One major outcome from the report was the Timber Building Program – a $300 million debt finance initiative to encourage mass timber construction across the property sector. This announcement is a game-changer for the construction industry, which can now better utilise timber to reduce emission targets, helping ease the journey to net zero and creating a positive flow-on effect for the entire sector.
“We have a unique mission to accelerate investment in Australia’s transition to net zero emissions. We invest to lead the market, operating with commercial rigour to address some of Australia’s toughest emissions challenges,” says the CEFC.
If you are looking to invest in mass timber projects, read the highlights of the CEFC report below.
The CEFC report indicates there is a significant opportunity for improvement when it comes to emissions in construction.
“Edge Environment estimates the embodied carbon emission of materials is approximately five to ten percent of national greenhouse gas emissions.”
Throughout the report, carbon emissions are measured in embodied carbon, which is measured by the greenhouse gas emissions (carbon dioxide equivalent) that occur during a material’s resource extraction, manufacturing and transportation to construction site.
Also detailed was the opportunity to enable real change during the planning and design stages of a project timeline. This means not only switching to better materials for the environment but specifying materials that also produce a cost saving. The table below extracted from the CEFC report demonstrates the importance of utilising carbon neutral or better materials early on in a project’s development.
In Australia, we have several existing, cost-effective options to reduce carbon emissions. When it comes to design specifically, the report found initiatives for timber, concrete and steel – timber being highlighted as using engineered timber products (mass timber) instead of steel.
A cost analysis in the report demonstrated that engineered wood products are cost negative for office/mixed use and industrial buildings, meaning they will reduce both the cost and emissions in a project, further summarised in the diagram below (extracted from the CEFC report).
Implementing a 30% uptake of the three cost-neutral and cost-negative initiatives [pre-cast concrete, engineered wood products and SCM concrete] has the potential to abate approximately 4,500 tonne CO2-e, a 12% reduction in embodied carbon.
Deep dive into the $300M initiative for mass timber projects
Based on the report findings, CEFC created initiatives to assist developers and investors with switching to materials that reduce carbon emissions.
CEFC, who invests on behalf of the Australian Government, launched the Timber Building Program, which allocates $300M in debt finance to encourage mass timber construction across the property sector.
Why mass timber? CEFC analysis suggests the use of mass timber construction methods cut as much as 75 percent in embodied carbon emissions compared to conventional steel and concrete designs.
Eligible projects will be considered on a case-by-case basis in commercial office, retail, industrial, healthcare, and education sectors.
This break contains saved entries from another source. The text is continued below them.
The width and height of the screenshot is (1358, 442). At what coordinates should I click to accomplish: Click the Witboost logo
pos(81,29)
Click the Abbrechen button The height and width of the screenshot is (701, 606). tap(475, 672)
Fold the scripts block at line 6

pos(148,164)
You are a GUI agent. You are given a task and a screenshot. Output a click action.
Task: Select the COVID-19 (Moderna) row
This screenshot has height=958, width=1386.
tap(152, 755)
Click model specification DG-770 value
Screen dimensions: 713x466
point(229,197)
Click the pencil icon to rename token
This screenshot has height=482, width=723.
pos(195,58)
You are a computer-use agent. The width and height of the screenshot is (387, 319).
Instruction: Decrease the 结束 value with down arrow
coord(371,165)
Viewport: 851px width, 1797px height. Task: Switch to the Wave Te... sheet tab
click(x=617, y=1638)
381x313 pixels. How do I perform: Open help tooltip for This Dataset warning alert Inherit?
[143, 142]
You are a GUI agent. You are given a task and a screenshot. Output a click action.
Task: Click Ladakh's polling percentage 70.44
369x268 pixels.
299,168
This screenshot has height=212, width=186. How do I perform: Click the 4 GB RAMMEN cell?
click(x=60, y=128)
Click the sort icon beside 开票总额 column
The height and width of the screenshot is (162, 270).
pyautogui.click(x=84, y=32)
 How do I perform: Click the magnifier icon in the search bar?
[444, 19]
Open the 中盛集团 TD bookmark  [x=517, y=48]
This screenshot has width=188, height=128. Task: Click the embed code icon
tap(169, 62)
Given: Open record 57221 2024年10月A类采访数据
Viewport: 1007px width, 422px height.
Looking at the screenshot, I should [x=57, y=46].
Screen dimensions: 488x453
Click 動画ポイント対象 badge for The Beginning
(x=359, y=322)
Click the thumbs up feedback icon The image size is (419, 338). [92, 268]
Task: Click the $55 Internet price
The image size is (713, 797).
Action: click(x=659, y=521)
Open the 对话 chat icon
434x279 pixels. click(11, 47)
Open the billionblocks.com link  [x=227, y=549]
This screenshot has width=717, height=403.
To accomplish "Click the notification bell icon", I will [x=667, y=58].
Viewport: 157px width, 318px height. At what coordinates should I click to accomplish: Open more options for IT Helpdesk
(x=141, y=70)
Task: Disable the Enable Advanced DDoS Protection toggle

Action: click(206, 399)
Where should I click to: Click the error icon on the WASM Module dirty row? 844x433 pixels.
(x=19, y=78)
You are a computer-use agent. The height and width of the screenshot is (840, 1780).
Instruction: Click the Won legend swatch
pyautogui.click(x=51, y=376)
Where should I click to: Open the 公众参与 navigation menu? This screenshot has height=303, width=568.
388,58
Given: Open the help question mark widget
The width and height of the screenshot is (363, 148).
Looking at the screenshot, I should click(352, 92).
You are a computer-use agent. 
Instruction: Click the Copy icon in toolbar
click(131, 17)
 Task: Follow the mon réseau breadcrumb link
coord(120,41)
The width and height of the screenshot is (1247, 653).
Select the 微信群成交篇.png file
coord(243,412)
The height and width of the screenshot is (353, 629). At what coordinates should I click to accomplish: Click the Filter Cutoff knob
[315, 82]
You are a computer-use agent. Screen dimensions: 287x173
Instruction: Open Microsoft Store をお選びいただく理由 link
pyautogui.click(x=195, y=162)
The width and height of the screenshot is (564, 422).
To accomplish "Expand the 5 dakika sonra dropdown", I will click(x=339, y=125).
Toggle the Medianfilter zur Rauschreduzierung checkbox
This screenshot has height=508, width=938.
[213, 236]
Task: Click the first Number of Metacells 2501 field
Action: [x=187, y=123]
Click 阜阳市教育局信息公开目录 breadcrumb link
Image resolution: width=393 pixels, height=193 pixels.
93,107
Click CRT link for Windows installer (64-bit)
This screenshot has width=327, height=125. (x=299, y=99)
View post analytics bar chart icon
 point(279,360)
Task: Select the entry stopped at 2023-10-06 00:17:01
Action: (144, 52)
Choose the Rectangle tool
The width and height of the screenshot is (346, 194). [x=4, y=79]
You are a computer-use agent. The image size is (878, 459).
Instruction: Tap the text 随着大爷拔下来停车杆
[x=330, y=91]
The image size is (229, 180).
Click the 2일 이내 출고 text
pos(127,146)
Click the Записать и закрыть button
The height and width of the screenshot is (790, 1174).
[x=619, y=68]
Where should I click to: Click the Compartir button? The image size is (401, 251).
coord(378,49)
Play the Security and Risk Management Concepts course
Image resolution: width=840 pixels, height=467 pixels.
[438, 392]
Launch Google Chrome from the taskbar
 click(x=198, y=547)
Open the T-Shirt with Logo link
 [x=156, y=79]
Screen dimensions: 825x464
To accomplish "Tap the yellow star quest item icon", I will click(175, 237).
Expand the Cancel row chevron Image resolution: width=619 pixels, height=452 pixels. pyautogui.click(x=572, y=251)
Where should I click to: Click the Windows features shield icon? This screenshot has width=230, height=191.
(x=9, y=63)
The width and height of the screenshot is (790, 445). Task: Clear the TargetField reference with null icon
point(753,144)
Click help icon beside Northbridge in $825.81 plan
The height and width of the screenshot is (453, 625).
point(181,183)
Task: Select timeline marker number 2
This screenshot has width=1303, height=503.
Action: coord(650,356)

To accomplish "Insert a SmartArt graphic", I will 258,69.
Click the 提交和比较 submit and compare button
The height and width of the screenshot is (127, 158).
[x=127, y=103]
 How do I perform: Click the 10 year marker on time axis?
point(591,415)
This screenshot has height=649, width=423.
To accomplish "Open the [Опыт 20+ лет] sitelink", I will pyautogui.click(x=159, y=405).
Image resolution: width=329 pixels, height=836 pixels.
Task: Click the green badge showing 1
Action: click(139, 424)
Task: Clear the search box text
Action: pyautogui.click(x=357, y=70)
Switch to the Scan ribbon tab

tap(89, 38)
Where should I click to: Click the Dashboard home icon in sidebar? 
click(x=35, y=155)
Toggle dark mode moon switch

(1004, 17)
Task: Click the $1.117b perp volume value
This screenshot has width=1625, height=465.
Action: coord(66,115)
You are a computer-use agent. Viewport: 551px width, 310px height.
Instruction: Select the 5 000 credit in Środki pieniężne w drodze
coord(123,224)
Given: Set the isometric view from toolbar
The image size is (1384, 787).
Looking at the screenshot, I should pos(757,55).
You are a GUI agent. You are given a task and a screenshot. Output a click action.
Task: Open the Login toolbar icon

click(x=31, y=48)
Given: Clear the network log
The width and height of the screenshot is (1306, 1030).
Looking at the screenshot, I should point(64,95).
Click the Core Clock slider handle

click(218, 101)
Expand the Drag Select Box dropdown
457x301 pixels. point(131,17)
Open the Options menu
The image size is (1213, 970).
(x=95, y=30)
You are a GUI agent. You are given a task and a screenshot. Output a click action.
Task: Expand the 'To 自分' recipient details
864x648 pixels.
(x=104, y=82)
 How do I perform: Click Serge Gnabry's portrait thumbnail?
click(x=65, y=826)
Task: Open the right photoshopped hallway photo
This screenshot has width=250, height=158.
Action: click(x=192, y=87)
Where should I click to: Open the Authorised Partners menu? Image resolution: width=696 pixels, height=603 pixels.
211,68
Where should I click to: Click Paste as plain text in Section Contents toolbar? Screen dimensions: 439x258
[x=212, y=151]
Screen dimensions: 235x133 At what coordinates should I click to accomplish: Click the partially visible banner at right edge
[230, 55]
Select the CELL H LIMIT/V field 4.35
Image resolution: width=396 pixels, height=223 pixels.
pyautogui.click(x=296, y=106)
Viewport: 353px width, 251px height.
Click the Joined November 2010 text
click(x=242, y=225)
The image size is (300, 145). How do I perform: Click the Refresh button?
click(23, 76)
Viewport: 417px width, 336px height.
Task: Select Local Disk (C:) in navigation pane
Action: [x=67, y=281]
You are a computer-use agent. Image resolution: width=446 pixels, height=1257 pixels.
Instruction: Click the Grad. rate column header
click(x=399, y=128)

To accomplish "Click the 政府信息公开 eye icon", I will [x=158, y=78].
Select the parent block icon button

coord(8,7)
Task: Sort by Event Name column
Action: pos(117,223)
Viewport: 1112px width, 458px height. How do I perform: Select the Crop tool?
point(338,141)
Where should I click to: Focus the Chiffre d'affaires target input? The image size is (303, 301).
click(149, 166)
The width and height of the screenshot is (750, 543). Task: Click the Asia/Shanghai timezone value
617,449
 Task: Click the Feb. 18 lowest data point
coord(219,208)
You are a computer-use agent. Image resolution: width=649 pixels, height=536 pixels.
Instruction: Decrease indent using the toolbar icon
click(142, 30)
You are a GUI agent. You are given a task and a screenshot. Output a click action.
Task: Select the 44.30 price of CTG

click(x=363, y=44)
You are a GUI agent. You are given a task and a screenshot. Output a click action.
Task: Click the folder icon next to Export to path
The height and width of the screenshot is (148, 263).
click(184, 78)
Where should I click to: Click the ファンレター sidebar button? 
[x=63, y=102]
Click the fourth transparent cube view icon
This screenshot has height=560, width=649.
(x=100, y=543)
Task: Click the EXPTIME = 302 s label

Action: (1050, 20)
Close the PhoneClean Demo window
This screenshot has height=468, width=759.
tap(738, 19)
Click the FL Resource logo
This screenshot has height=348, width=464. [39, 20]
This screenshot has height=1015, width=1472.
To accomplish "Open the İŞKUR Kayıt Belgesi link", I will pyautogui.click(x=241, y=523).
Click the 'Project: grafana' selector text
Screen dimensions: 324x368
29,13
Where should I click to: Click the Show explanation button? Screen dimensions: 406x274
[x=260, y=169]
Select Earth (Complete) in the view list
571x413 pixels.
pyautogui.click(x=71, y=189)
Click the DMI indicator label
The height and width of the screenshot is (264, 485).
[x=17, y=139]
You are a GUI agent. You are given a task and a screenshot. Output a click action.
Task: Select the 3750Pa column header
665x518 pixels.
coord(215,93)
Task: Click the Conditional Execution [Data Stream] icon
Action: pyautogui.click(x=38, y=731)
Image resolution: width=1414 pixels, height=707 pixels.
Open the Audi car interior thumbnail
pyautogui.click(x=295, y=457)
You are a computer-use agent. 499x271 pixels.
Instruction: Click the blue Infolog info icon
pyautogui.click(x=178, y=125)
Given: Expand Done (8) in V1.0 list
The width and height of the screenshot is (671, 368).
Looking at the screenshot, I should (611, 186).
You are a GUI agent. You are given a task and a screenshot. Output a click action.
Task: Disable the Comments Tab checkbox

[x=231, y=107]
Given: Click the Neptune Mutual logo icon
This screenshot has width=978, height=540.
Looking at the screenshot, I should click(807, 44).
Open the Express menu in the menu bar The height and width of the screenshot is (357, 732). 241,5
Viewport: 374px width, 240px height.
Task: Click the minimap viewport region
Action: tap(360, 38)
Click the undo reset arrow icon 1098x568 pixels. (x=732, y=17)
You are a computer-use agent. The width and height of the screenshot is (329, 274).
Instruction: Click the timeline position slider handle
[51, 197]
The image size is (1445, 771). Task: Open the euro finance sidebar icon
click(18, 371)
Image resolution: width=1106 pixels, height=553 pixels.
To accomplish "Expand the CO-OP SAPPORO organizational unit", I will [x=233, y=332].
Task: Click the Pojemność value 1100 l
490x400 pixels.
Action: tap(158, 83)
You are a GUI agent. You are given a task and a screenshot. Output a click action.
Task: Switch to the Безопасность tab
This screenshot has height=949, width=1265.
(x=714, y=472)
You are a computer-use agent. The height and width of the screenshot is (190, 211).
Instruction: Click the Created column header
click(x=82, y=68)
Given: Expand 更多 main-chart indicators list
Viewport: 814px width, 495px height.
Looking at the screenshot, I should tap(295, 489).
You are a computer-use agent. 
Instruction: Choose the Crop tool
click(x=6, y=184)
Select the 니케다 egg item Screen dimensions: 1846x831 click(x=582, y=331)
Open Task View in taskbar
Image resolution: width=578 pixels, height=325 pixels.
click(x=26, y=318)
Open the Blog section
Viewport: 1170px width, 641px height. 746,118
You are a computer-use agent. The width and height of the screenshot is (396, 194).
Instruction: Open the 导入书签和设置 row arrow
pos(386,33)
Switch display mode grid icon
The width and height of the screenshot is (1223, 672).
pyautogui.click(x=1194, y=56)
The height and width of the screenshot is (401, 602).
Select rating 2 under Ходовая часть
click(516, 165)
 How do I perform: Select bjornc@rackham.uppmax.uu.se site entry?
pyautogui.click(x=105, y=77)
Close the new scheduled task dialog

Eligible project requirements:
- Use low carbon engineered wood products in large-scale construction
- Have secured appropriate materials source, accreditation and embodied carbon outcomes
- Require $20 million-$75 million in CEFC debt finance
- Are commercially sound, reflecting the rigorous investment requirements of the CEFC
- Comply with the CEFC Investment Policies, Guidelines and Risk Approach
- Comply with the Australian Building and Construction Work Health and Safety Accreditation Scheme
Learn more about the Timber Building Program here.
What this means for you
We now know that mass timber positively contributes towards net-zero objectives, and products like our MASSLAM columns, beams, flooring and roof structures can assist in greener cities nationwide. MASSLAM not only forms the structure and the architectural finish, the system also allows you to ‘build less’ by eliminating the need for additional claddings or coverings – further reducing impact.
CEFC’s Timber Building Program presents you an exciting opportunity to enact real change within our living environment.